Police tell court the investigation supports assertion by the four that they fired at Musa Hanusa in self-defense, after initial probe indicated he was dozens of meters away

Supporters of the Israeli suspects involved in the shooting death of an Arab man in Lod during rioting in the central Israeli city, outside the Rishon Lezion Magistrate's Court, May 11, 2021. (Avshalom Sassoni/Flash90)
Supporters of the Israeli suspects involved in the shooting death of an Arab man in Lod during rioting in the central Israeli city, outside the Rishon Lezion Magistrate's Court, May 11, 2021. (Avshalom Sassoni/Flash90)

All four Jewish suspects in the fatal shooting of an Arab man in Lod during rioting in the central city earlier this week were ordered released Thursday under relatively lenient restrictive conditions.

The Rishon Lezion Magistrate’s Court imposed a gag order on any detail that might disclose the identities of the four, due to death threats against them and their families.

The four were previously remanded, after arguing that they shot 32-year-old Musa Hanusa in self-defense amid intense clashes and violence by Arab rioters in the Jewish-Arab city overnight Monday-Tuesday. Two other Arab men were injured.

After initially demanding that they be held in custody, police backtracked and asked for the suspects to be released to house arrest for 10 days, with an additional two-week restraining order barring them from Lod.

But the court did not send them to house arrest, instead releasing them on bail and barring them from Lod for several days.

A police representative told the court that the suspects’ version of events had received a boost over the last few days of investigation.

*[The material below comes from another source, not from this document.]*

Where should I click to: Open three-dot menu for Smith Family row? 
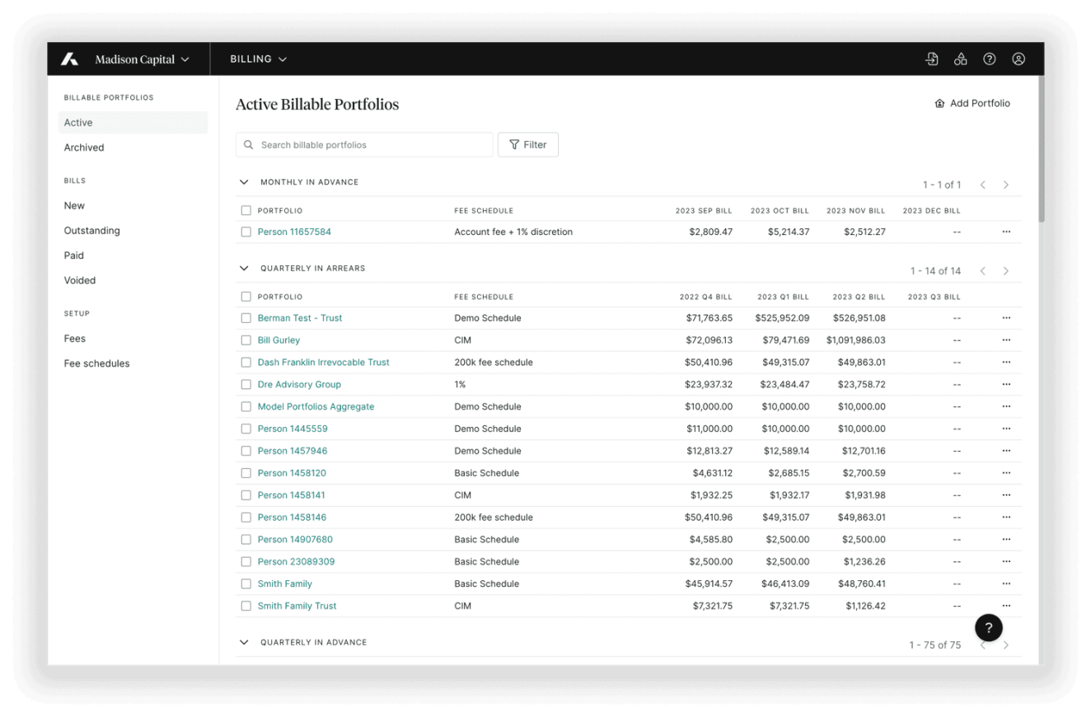[1005, 584]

An initial investigation indicated the shots were fired toward a man standing dozens of meters away and on Wednesday, the judge had said that the self-defense claim “doesn’t match the objective findings.”

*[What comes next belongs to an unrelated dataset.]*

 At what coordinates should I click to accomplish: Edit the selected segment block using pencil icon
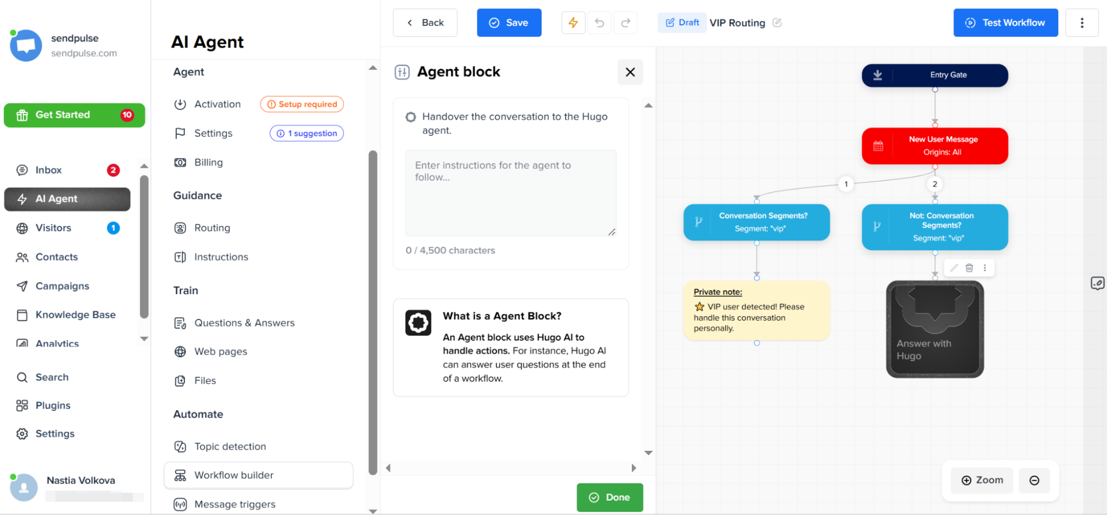pyautogui.click(x=953, y=268)
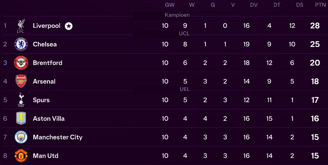Image resolution: width=328 pixels, height=165 pixels.
Task: Sort by the GW column header
Action: click(x=169, y=5)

It was not immediately clear what new details had come to light.

Public Security Minister Amir Ohana in Tel Aviv on May 6, 2021. (Avshalom Sassoni/Flash90)

The police reversal on keeping the suspects in custody came after Public Security Minister Amir Ohana, who is in charge of policing, criticized the decision to remand them during a visit to Lod on Wednesday, and said he believed that they should be immediately released.

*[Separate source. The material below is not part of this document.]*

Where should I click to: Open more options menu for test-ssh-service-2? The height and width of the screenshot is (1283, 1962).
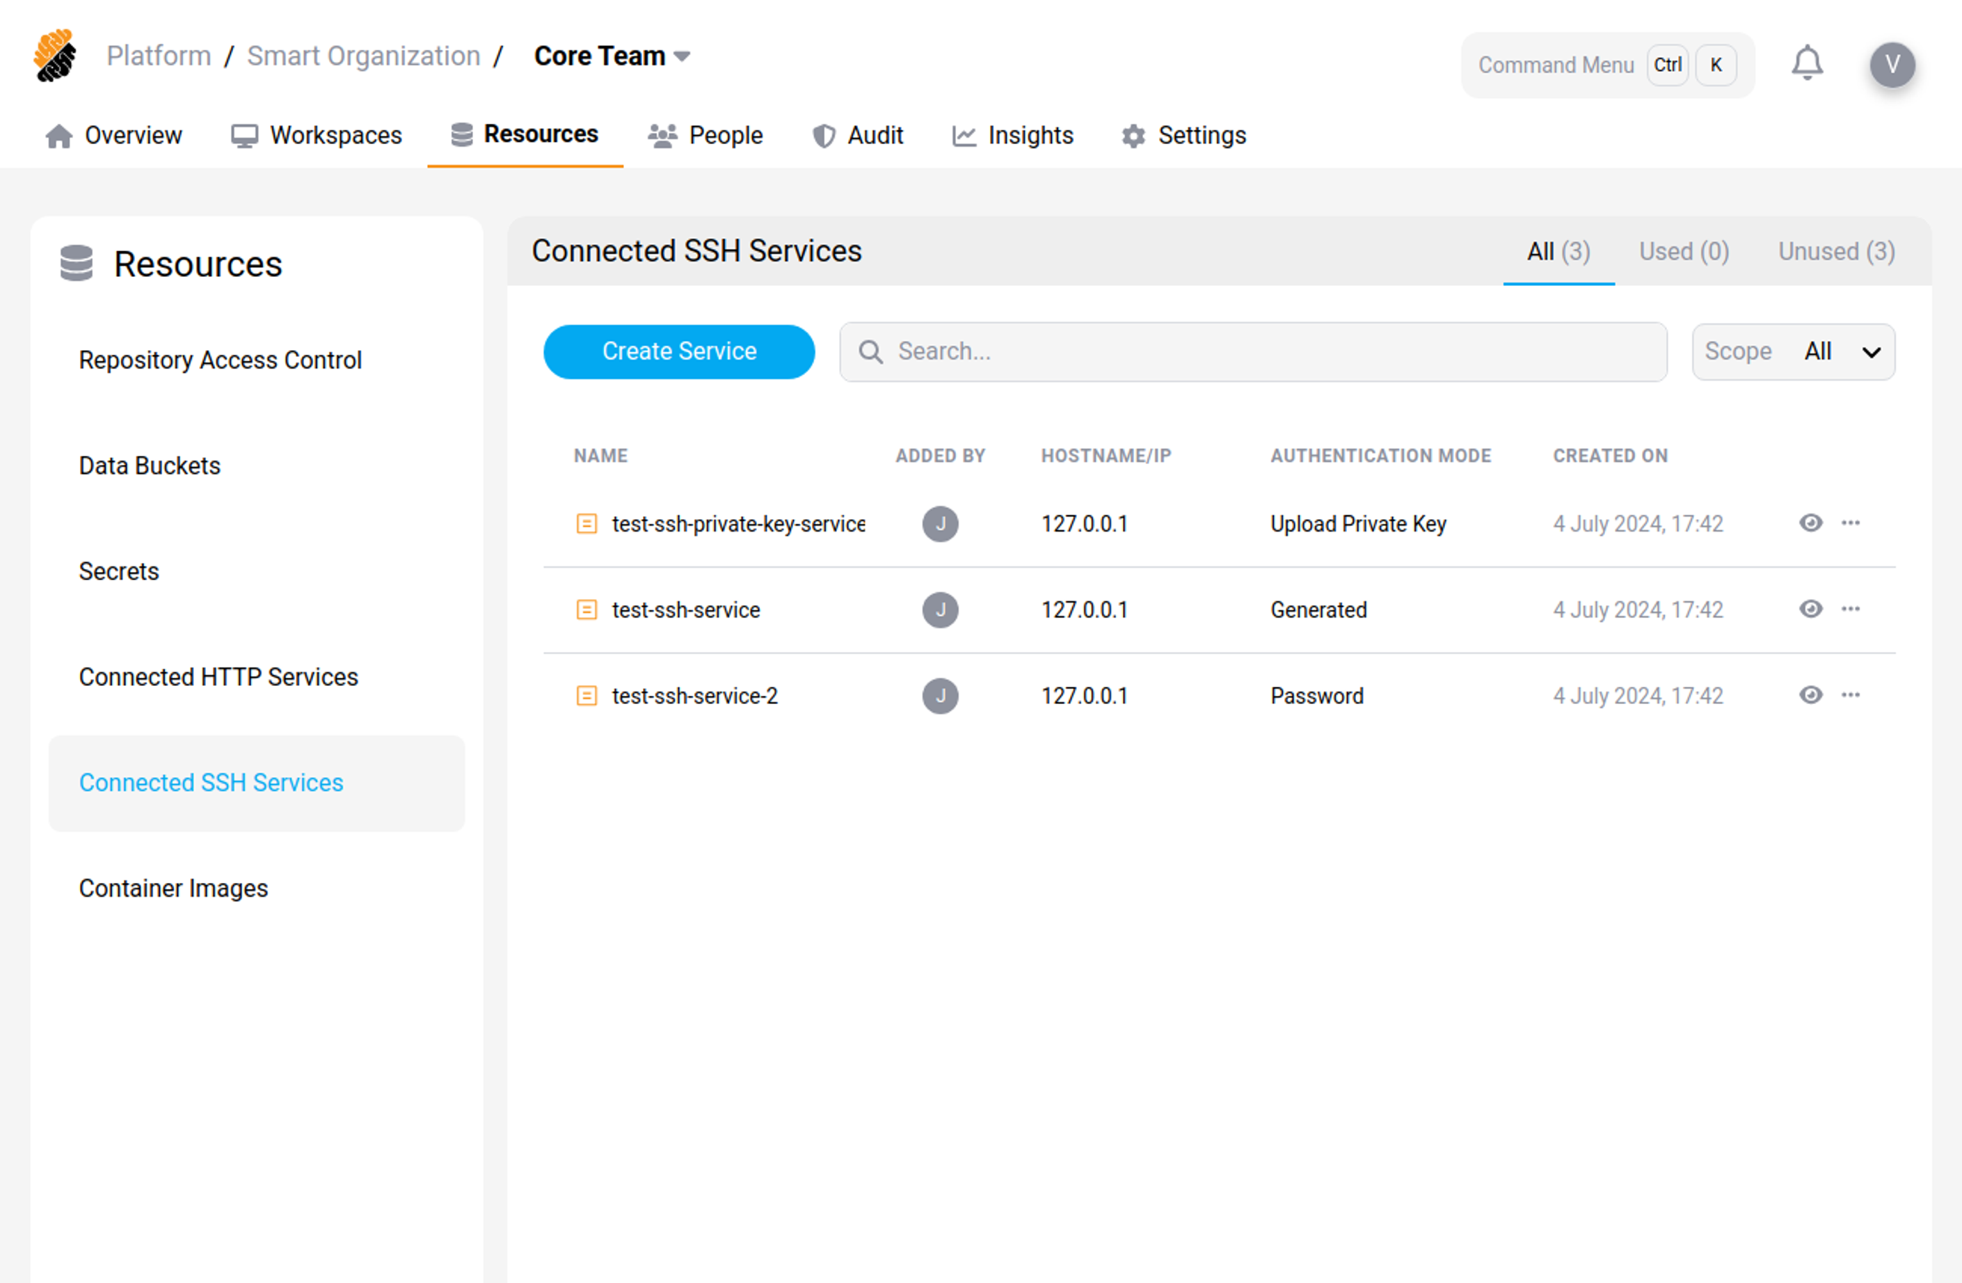pos(1850,695)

Yamina party leader Naftali Bennett, who is currently holding talks on forming a government in which he would serve as prime minister, also had called Wednesday for their release, saying it was a “moral injustice and a bad message to those who will want to protect themselves in the future.”

The Lod incident came during escalating ethnic tensions in the city amid the ongoing armed conflict with Gaza. The violence between Jews and Arabs has since spread to other locales. On Wednesday, Israel experienced its worst night of internal Jewish-Arab chaos for many years, as scenes of unrest, rioting, hate rallies and growing social chaos spread throughout numerous cities, some of which had been seen as symbols of coexistence.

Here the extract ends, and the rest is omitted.